14 Siswa Penderita HIV Dilarang Sekolah, KPAI: Ini Bentuk Kekerasan

Jajaran komisioner KPAI sedang melakukan konferensi pers (dok: istimewa)

MONITOR, Jakarta –┬áKomisi Perlindungan Anak Indonesia (KPAI) menyayangkan penolakan orangtua siswa terhadap empat belas siswa yang diduga mengidap HIV/AIDS, sehingga para siswa tersebut harus meninggalkan bangku sekolah di salah satu sekolah dasar (SD) di kota Solo, Jawa Tengah.

“Ini bukan kali pertama anak-anak dengan HIV/Aids ditolak bersekolah di sekolah formal dengan alasan para orang tua siswa lain di sekolah tersebut khawatir anak-anaknya tertular,” ujar Retno Listyarti, Komisioner KPAI, Kamis (14/2).

Pada 2011, juga terjadi penolakan serupa di salah satu sekolah di Jakarta, pada 2012 terjadi di Gunung Kidul (Jogjakarta), dan pada 2018 kejadian serupa menimpa 6 anak di Nainggolan, Samosir, Sumatera Utara.

Alasan penolakan umumnya adalah kekhawatiran anak-anak lain di sekolah tersebut tertular HIV dari ketiga anak tersebut. Padahal, penularan HIV sangat spesifik, yaitu melalui melalui cairan Air Susu Ibu (ASI), cairan vagina dan cairan sperma, serta cairan darah melalui trasfusi darah. Selain itu penggunaan jarum suntik yang sama juga berpotensi kuat tertular HIV.

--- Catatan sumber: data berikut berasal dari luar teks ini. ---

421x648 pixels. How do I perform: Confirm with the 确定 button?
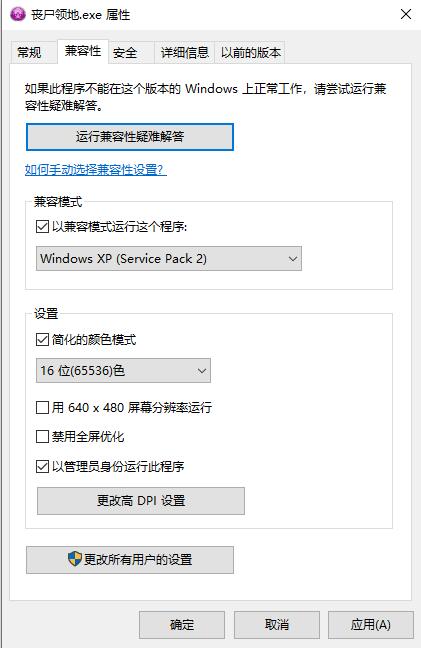(182, 625)
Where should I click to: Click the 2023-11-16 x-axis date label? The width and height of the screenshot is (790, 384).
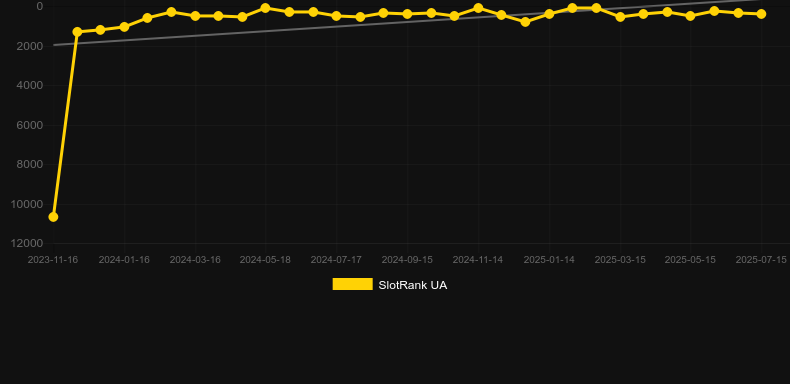coord(53,260)
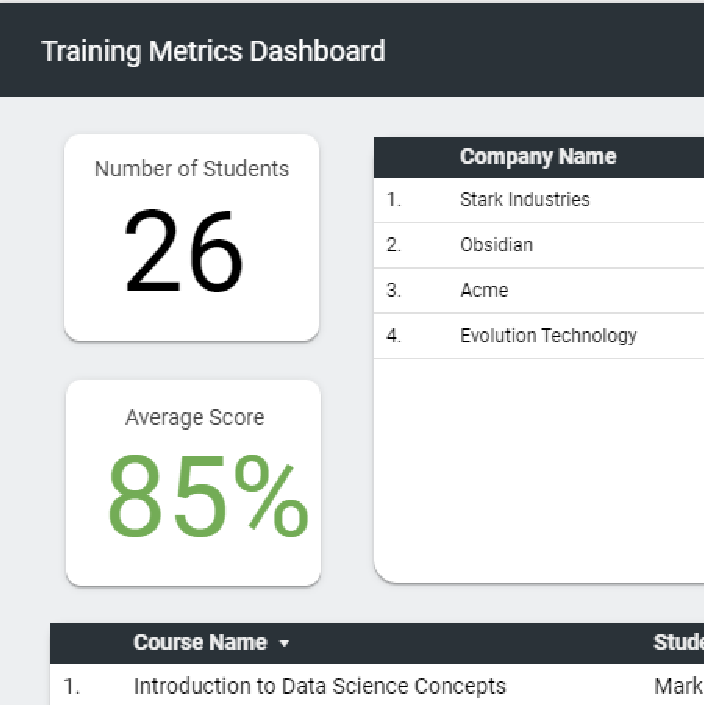Viewport: 704px width, 705px height.
Task: Click the 26 students value
Action: (184, 252)
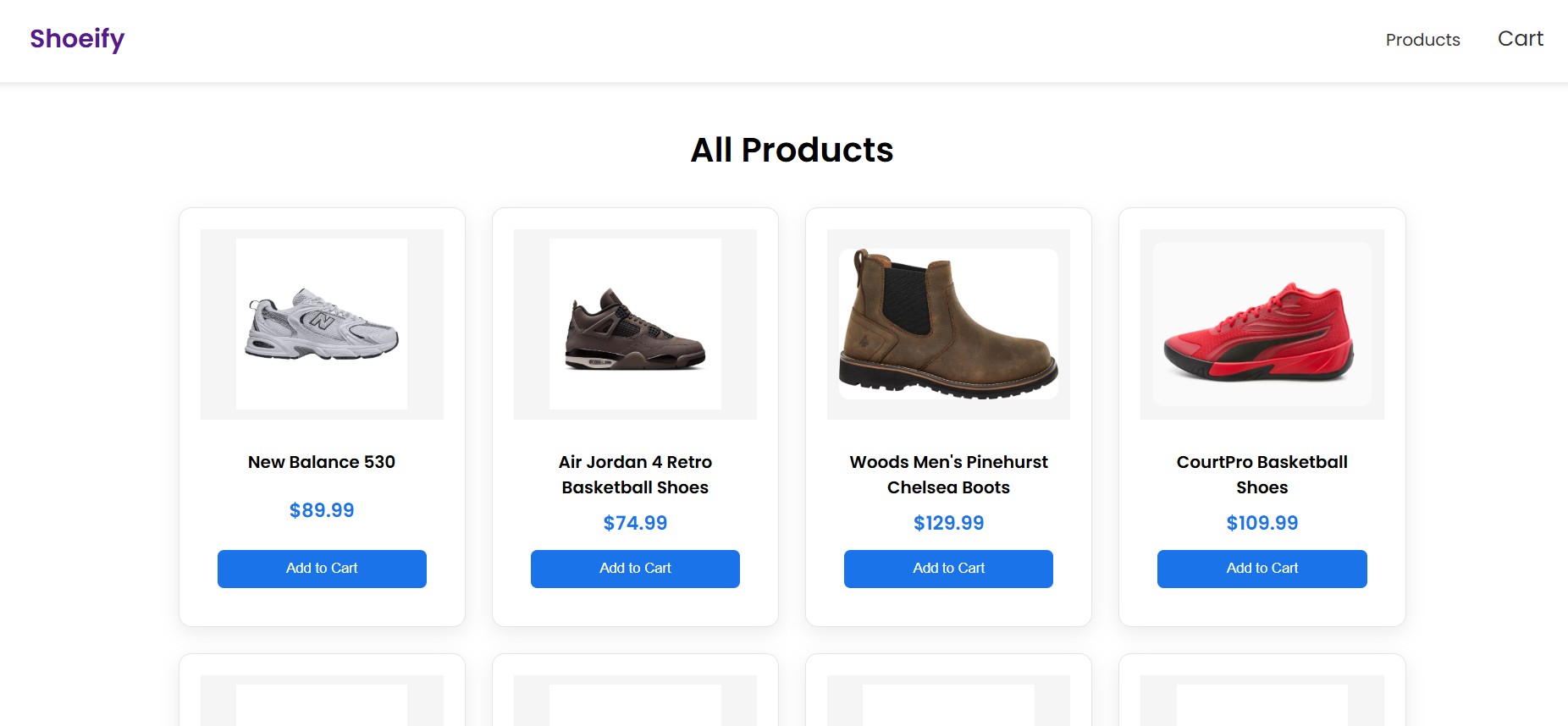The height and width of the screenshot is (726, 1568).
Task: View the Air Jordan 4 Retro product image
Action: click(x=635, y=324)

Sementara itu, bersalaman, berpelukan, bahkan makan dan minum dengan penderita HIV tidak akan membuat kita tertular virus HIV tersebut. Namun, karena keterbatasan pengetahuan masyarakat maka terjadilah penolakan kuat dari masyarakat terhadap ketiga anak penderita HIV tersebut bersekolah di sekolah regular. Akibatnya ketiga anak tersebut kehilangan hak atas pendidikannya.

Untuk itu, KPAI mendorong Kemendikbud, Pemerintah Kota Solo, dan masyarakat untuk melindungi serta memenuhi hak-hak dasar ketiga anak korban penderita HIV tersebut sebagaimana tertuang dalam UU RI No. 35 Tahun 2014 Tentang Perubahan Atas UU No. 23 Tahun 2002 Tentang Perlindungan Anak.

“Mendiskriminasi apalagi menolak seorang anak dengan HIV jelas melanggar seluruh ketentuan peraturan perundangan tersebut. Mengeluarkan anak dengan HIV dari sekolah merupakan bentuk kekerasan terhadap anak yang akan berdampak berat pada psikologis dan berdampak pada menurunnya kondisi kesehatan anak-anak tersebut,” terangnya.

Kedua, KPAI mendorong dan meminta negara harus hadir dan segera memenuhi hak atas pendidikan anak-anak dengan HIV/AIDS, mereka seharusnya dapat bersekolah di tempat yang mereka ingin, yaitu sekolah formal. Mereka ingin bergaul, bersosialisasi, bermain, mengembangkan potensi dirinya, dan berprestasi seperti anak-anak lainnya di masa pertumbuhannya.

Ketiga, KPAI menyesalkan status kesehatan ke-14 anak tersebut terbuka ke public sehingga memunculkan stigma negative terhadap anak-anak tersebut yang akan berpotensi membuat anak menjadi tertekan secara psikologis, menutup diri dan menganggu tumbuhkembangnya.

“Seharusnya ada sanksi terhadap para pelaku yang membuka ke public status kesehatan seorang anak,” kata Retno.

Keempat, mengingat potensi kasus serupa (penolakan anak-anak dengan HIV bersekolah di sekolah formal), maka KPAI mendorong pemerintah pusat (Kemendikbud, Kemenkes dan Kemenag) bekerjasama dalam mensosialisasikan bahwa penyakit HIV/AIDS tidak menular karena kontak fisik, namun penularannya sangat spesifik. Sasarannya ke guru, siswa dan orangtua siswa.